**Things to do**
**a.** Please return the passage of the pecan article from "1. Keep them" to "to one year.", copied word for word.
**b.** Supply the next part of the article on pecans, starting after its final sentence.

++++ Supplied text

Peek at the Power of Pecans

The holidays bring delicious food that we indulge in only once a year. For my family that includes sweet potato casserole with candied pecan topping. The original recipe was my Grandma’s and I looked forward to eating it every year when I was a child. She passed along the recipe to me when I got married and over the years I’ve tweaked it a bit and lightened it up while still keeping the delicious flavors. Some people top their sweet potato casserole with marshmallows, but we always use pecans, which I didn’t realize they are a super food until now. 

I’ve always thought of nuts as fattening, but I was misinformed. According to the Harvard School of Public Health, it isn’t the total amount of fat that matters, it is the type of fat. And pecans are full of the heart healthy kind – monounsaturated.

Monounsaturated fats, also called MUFAs, have been found to contribute to a healthy heart and slim body.

The University of Michigan Integrative Medicine reported that a diet high in monounsaturated fats have many health benefits, including:

  • Decreased risk for breast cancer
  • Reduced cholesterol levels
  • Lower risk for heart disease and stroke
  • Weight loss
  • Less severe pain and stiffness for sufferers of rheumatoid arthritis
  • Reduced belly fat

 Other foods high in MUFAs include: olive oil, avocadoes, almonds, cashews and macadamia nuts.

 There are two considerations when enjoying pecans, or any other nut:

  1. Keep them Cool – the same oil in the nuts that provides the health benefits also contributes to making the pecans go rancid pretty quickly. Keep your pecans in the freezer or refrigerator in an airtight container to keep fresh for up to one year.
  2. Control those portions – While the fat in nuts is good for your heart, too many calories still contribute to an expanded waistline. One portion equals twenty pecans halves. Use the snack size baggies to divide a bag of pecans into several one ounce portions.

++++++++
++++ Extracted data

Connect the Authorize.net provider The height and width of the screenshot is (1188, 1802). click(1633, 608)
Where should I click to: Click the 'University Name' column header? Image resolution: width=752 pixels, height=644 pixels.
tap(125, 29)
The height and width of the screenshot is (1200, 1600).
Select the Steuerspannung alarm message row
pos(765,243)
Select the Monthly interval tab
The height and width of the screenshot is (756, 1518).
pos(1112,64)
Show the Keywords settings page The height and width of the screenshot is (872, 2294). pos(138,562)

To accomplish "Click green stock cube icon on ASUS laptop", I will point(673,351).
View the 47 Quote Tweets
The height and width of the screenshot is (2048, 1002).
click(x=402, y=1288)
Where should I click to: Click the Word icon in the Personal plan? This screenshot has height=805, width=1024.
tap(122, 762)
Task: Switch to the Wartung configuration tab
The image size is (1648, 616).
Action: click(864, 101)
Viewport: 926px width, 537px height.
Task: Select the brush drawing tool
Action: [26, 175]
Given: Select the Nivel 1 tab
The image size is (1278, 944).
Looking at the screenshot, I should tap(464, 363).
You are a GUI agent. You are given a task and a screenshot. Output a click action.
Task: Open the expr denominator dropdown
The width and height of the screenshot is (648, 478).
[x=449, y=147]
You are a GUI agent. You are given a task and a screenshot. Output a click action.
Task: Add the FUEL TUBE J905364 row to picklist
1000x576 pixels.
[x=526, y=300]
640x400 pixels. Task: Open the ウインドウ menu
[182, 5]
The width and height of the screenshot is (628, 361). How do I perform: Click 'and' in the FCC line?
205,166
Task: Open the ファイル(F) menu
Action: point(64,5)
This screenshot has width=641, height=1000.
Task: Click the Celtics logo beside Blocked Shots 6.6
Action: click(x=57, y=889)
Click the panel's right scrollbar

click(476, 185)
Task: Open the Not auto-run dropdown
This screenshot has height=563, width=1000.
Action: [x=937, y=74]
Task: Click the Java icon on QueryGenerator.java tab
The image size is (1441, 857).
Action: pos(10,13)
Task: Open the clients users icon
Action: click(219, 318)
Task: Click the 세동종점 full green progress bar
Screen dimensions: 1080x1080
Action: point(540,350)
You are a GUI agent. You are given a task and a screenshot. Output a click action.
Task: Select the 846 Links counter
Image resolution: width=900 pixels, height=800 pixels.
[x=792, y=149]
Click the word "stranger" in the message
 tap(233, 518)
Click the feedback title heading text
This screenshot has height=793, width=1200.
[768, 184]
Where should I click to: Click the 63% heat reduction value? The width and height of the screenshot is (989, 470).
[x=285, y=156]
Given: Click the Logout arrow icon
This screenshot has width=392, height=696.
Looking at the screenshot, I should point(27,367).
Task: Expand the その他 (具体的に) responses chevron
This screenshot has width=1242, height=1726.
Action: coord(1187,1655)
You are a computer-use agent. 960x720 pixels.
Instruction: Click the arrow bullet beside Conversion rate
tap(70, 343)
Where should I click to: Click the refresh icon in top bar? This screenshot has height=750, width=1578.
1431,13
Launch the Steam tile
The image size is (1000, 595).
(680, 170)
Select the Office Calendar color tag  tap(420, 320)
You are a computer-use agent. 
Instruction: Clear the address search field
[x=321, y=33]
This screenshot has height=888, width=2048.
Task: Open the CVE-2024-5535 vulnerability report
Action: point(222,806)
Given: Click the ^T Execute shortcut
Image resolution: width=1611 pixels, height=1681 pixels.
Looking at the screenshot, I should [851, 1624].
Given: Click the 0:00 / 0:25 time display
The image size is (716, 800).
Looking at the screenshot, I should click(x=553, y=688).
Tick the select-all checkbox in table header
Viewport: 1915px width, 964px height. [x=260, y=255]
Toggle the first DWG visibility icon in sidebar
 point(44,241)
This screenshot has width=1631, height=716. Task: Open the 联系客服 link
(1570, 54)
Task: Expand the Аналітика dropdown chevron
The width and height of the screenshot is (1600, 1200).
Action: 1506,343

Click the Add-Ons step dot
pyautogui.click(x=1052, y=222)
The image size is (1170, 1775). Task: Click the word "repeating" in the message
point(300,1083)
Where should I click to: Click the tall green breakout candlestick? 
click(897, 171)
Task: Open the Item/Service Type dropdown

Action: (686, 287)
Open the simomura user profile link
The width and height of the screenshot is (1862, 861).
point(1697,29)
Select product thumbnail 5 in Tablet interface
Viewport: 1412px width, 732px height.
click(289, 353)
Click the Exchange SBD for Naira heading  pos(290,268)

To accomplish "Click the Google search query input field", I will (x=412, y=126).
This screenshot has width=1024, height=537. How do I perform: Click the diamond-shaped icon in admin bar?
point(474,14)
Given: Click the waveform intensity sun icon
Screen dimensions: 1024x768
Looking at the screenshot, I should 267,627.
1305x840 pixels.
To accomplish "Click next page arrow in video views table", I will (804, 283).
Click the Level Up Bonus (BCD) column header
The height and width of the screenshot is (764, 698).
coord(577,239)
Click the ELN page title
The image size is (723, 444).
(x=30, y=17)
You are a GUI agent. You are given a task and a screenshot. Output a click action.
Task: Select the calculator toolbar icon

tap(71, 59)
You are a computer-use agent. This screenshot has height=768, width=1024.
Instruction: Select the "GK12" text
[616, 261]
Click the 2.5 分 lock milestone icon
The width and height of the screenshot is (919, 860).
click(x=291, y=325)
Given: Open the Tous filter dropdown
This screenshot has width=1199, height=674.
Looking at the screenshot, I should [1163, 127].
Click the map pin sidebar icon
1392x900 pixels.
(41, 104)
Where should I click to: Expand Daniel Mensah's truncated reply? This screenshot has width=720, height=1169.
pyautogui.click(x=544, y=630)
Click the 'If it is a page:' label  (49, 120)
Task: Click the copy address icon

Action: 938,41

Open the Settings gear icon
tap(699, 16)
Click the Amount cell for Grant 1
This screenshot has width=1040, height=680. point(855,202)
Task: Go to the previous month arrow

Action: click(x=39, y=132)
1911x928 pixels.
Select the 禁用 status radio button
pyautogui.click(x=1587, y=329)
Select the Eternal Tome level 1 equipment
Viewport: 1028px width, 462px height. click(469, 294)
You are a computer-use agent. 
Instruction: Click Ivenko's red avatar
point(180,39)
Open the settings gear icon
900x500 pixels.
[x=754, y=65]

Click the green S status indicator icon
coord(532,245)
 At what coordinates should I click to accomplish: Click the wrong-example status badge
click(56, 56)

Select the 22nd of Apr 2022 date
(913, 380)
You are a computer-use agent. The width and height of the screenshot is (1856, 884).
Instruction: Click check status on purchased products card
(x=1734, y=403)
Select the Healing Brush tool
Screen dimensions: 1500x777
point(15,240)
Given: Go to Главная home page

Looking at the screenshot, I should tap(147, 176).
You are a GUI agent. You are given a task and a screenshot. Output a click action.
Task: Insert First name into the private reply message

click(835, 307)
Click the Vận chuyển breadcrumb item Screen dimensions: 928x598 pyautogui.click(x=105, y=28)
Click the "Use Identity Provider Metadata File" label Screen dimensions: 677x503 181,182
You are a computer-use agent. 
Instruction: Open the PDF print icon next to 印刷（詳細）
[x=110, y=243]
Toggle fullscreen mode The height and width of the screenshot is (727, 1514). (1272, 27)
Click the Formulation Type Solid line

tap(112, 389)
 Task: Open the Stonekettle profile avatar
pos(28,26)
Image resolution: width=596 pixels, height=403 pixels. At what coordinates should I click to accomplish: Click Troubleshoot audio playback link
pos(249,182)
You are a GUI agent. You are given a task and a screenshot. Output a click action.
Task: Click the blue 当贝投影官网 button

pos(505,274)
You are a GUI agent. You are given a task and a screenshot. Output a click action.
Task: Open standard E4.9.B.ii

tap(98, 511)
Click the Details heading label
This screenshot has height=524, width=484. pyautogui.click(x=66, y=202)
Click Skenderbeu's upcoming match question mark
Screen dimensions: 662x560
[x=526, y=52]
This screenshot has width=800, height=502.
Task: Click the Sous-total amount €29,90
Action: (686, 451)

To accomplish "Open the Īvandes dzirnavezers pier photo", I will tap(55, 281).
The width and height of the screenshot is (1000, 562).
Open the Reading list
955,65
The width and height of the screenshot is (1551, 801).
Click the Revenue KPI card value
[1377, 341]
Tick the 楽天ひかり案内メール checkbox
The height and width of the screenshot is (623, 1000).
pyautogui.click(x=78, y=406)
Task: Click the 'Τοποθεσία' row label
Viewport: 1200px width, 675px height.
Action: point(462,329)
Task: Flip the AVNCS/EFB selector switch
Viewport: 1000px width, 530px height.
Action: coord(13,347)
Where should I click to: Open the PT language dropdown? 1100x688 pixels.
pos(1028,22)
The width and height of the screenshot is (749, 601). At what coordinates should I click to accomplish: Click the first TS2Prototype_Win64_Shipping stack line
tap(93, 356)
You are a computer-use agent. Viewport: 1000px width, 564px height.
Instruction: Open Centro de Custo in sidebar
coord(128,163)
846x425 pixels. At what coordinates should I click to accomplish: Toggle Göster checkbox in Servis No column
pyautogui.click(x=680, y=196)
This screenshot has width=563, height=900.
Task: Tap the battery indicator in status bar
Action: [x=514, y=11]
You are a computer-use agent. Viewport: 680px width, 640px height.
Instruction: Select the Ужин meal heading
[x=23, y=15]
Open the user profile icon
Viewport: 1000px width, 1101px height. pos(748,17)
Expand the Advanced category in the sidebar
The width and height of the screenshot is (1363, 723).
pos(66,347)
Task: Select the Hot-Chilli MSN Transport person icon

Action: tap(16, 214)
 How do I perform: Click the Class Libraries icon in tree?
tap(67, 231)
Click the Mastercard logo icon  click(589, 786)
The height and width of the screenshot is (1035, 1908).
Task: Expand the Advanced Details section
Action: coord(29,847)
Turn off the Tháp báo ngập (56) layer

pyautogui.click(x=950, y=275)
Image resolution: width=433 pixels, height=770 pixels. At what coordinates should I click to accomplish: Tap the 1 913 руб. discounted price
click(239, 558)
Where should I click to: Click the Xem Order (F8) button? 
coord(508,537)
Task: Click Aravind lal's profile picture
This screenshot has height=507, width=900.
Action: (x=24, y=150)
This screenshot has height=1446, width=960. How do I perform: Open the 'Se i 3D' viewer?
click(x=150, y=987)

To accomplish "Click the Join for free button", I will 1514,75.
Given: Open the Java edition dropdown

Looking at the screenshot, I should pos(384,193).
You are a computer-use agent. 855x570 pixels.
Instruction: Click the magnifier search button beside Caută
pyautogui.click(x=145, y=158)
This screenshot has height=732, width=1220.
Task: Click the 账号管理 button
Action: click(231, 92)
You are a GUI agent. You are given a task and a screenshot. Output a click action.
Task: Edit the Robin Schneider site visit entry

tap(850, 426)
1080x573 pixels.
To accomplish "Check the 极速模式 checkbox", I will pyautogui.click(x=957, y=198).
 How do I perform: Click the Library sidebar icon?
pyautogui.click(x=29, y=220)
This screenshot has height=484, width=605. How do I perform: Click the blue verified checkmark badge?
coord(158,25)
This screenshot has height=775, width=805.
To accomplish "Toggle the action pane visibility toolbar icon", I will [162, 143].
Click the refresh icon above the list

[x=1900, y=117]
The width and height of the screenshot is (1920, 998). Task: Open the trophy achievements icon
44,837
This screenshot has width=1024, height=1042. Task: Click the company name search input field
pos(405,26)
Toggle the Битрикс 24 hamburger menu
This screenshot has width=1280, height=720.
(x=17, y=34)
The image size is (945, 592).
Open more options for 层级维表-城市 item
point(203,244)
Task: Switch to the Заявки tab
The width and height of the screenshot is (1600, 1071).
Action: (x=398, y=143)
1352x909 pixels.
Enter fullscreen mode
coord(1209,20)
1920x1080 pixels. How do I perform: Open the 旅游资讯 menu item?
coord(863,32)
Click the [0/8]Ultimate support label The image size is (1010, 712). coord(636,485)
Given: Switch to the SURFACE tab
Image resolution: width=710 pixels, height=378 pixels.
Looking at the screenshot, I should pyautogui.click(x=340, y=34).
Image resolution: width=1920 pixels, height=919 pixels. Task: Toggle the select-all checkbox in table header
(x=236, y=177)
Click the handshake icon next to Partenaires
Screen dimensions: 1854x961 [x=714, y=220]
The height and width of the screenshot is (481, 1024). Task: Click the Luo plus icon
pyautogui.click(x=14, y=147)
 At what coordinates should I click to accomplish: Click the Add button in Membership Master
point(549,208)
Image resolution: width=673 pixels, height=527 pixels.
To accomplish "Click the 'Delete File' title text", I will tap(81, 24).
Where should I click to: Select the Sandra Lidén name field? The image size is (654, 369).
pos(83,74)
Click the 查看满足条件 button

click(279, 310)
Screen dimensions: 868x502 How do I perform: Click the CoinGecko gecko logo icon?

++++++++

**Answers to the problems**
**a.**
1. Keep them Cool – the same oil in the nuts that provides the health benefits also contributes to making the pecans go rancid pretty quickly. Keep your pecans in the freezer or refrigerator in an airtight container to keep fresh for up to one year.

**b.**
My annual indulgence doesn’t seem so bad now, between the sweet potatoes and pecans it is practically a health food….well, maybe I shouldn’t go that far, but it could be much worse, right? 

Try out my lightened up version of my Grandma’s sweet potato casserole and let me know what you think. Do you have a favorite holiday food? Do you follow a diet high in MUFAs? 

Stacy’s Sweet Potato Casserole 

Sweet Potatoes

  • 3 cups of mashed sweet potatoes or 2 large cans yams
  • 1/2 cup fat-free evaporated milk
  • 2 eggs
  • ¾ cup Truvia or other sugar-free substitute
  • 1 tsp vanilla
  • 1 tsp pumpkin pie  

Topping

  • ¼ cup brown sugar splenda
  • ¼ cup flour
  • ½ cup chopped pecans
  • ½ cup melted butter 

Instructions

Mash the sweet potatoes or yams with a potato masher, then mix the next five ingredients together and pour in a casserole dish. Mix the topping ingredients together and spoon the mixture over the sweet potato mixture. Bake at 350 for 20 minutes.

One thought on “Peek at the Power of Pecans

  1. I love the way you slimmed this recipe down. I allways look forward to this on the holidays…as a matter of fact this is still considered the holidays isnt it? Maybe I will make it tonight!